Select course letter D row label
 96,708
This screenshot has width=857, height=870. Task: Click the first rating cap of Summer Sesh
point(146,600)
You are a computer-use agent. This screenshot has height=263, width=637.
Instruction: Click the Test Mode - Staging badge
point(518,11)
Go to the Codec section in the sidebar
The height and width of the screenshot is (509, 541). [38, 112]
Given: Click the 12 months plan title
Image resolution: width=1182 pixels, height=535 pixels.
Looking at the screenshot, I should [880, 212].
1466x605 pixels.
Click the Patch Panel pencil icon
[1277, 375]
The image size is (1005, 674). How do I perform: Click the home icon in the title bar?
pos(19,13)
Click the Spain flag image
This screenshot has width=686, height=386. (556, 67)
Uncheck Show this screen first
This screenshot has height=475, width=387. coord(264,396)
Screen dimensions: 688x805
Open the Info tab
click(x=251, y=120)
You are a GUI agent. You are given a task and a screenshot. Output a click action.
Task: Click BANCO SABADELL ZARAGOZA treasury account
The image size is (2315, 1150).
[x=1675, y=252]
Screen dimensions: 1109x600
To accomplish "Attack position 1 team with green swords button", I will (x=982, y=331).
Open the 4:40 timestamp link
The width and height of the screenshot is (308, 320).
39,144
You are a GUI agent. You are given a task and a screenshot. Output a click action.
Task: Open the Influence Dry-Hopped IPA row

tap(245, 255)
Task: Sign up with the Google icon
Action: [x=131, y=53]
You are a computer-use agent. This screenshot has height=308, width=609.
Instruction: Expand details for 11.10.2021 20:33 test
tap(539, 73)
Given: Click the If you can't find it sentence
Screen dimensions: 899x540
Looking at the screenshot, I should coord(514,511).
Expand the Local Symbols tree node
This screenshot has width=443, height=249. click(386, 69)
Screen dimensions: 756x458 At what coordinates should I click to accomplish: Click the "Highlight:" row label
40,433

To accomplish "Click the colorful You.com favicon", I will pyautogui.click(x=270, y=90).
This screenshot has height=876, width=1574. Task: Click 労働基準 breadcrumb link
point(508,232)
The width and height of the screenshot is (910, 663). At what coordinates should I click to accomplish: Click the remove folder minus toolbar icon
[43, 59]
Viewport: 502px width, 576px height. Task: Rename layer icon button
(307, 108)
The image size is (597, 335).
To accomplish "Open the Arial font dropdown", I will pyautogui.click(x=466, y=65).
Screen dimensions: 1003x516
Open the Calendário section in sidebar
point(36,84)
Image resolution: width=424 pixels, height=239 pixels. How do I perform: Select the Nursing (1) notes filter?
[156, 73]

========================================

DIRECTIONS:
Copy the records from the start up to and including the line with "Looking at the screenshot, I should [880, 212].", renaming "badge" to "label" and leaving everything else unchanged.

EXPECTED ANSWER:
Select course letter D row label
 96,708
This screenshot has width=857, height=870. Task: Click the first rating cap of Summer Sesh
point(146,600)
You are a computer-use agent. This screenshot has height=263, width=637.
Instruction: Click the Test Mode - Staging label
point(518,11)
Go to the Codec section in the sidebar
The height and width of the screenshot is (509, 541). [38, 112]
Given: Click the 12 months plan title
Image resolution: width=1182 pixels, height=535 pixels.
Looking at the screenshot, I should [880, 212].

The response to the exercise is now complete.